**ABOUT THIS TASK:**
Every record must be repeated exactly; omit any pictures they contain.

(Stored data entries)
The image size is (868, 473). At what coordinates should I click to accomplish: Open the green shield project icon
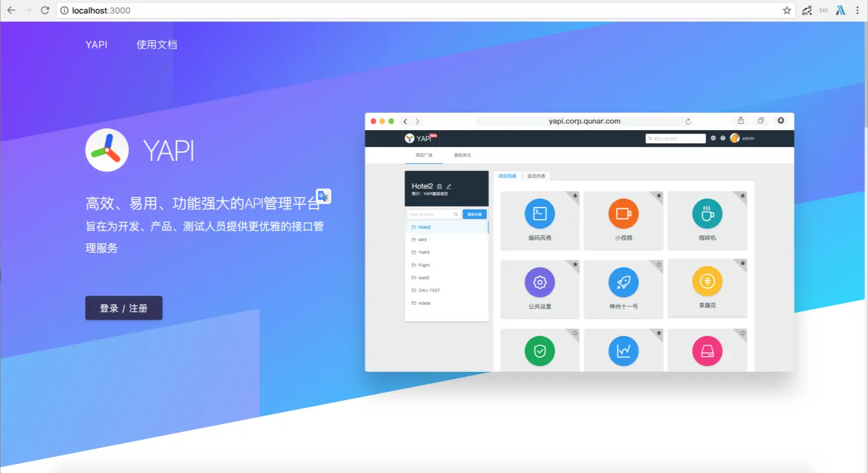click(x=540, y=350)
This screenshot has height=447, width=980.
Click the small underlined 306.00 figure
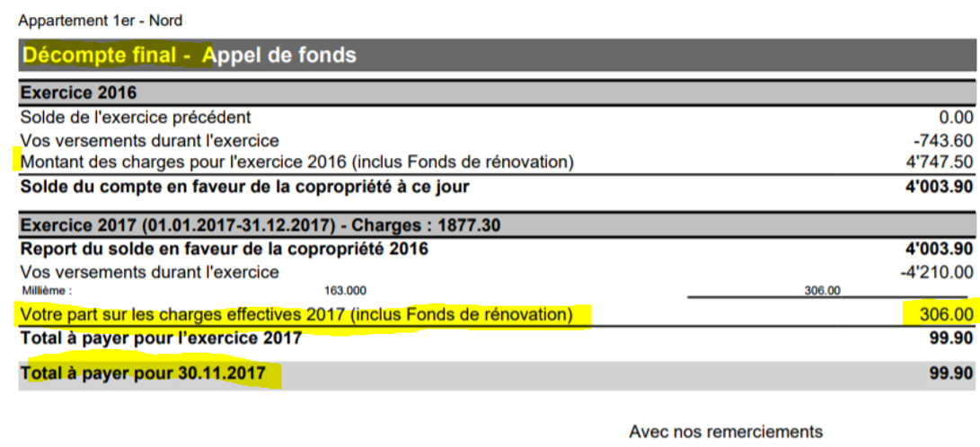coord(822,291)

**ANSWER FOR THE TASK:**
The image size is (868, 473). At what coordinates should I click to accomplish: Open the green shield project icon
click(x=540, y=350)
This screenshot has height=447, width=980.
Click the small underlined 306.00 figure
coord(822,291)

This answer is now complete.